Many Conservative-voting trade unionists express incredulity at press coverage of the preponderance of left-leaning participants in Britain’s unions. Within unions, there is a large number of Conservatives who have a different perspective on what unions should do to improve material standards of living, secure jobs and support growth.
Our newly established Conservative Trade Unionists (CTU) offers a means for these unionists to come together.
By signalling our support for moderate and responsible vehicles of workplace representation, we are also signalling that we are in touch with hard-working and aspirational blue-collar communities.

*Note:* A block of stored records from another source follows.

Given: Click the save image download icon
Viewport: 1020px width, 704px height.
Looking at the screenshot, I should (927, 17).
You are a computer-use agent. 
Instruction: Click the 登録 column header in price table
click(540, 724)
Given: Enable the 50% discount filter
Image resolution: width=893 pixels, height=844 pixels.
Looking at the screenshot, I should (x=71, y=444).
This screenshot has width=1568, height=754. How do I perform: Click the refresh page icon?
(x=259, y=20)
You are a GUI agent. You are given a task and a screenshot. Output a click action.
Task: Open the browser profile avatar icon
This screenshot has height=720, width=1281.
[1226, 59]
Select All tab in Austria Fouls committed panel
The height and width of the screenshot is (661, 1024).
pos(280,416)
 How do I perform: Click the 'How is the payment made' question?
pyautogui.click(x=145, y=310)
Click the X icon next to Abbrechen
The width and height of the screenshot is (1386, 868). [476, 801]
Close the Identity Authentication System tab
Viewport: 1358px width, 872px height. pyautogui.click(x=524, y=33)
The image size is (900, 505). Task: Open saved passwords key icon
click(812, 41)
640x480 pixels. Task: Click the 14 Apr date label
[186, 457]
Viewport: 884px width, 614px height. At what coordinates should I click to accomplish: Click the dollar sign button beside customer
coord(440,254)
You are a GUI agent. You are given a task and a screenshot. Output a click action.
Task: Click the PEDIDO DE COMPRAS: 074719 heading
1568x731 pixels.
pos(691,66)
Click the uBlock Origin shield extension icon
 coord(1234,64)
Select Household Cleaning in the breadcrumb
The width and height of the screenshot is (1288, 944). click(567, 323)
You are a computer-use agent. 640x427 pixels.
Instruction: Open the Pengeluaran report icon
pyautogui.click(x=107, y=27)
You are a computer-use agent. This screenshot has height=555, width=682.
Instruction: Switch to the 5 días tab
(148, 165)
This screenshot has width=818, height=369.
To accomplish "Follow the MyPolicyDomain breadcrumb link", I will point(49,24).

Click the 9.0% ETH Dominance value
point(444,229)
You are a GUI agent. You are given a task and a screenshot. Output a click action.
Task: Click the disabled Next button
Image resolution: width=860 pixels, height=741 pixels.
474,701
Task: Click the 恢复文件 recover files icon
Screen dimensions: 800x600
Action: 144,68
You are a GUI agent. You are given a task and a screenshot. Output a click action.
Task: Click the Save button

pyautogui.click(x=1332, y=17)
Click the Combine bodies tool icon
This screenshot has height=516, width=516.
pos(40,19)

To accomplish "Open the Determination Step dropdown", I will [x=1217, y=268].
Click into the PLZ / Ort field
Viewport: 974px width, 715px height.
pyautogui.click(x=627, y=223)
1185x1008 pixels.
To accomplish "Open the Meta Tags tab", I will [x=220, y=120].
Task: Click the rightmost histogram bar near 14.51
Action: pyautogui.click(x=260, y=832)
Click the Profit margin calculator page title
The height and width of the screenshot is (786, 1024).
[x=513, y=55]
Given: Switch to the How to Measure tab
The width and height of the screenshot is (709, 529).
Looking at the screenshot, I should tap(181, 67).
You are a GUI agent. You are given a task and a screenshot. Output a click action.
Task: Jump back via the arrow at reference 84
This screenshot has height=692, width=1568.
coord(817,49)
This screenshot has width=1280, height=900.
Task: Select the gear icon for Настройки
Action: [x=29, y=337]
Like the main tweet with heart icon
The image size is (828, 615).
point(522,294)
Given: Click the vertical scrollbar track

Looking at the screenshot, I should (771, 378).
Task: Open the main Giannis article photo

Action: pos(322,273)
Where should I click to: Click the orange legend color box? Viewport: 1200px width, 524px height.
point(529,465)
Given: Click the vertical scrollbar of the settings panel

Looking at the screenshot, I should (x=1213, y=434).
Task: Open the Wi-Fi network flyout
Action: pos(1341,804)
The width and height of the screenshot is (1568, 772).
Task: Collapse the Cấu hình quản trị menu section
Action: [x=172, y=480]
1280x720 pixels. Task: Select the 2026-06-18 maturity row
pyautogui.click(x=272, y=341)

In 1975 Margaret Thatcher told Conservative Trade Unionists:
“It is not just for the benefit of this Party—it is for the benefit of the trades union movement and of the whole country, that those of reason and moderation should be as active and determined in union affairs as are the extremists.”
More trade unionists voted for Margaret Thatcher’s Conservatives than Jim Callaghan’s ‘crisis, what crisis’ Labour in 1979.
There are almost seven million trade unionists in the UK. In 2009, a Populus poll found that over thirty percent of Unite members intended to back the Conservatives in the 2010 General Election. In 2012, only 12 out of 58 unions in the Trade Union Congress were Labour affiliated.
We must make our own ‘march through the institutions’. Joining non-Labour affiliated unions to our cause, getting involved in their management, and contesting internal elections are all ways we can do this.
The 1950 Conservative Party Manifesto contained the following passage: ‘Conservatives should not hesitate to join Trade Unions as so many of our party have already done, and to play their full part in their union affairs’; reminding readers that ‘the foundation of industrial endeavour must be good human relationships, not impersonal control from aloft and from afar’.
This would be a good place to start.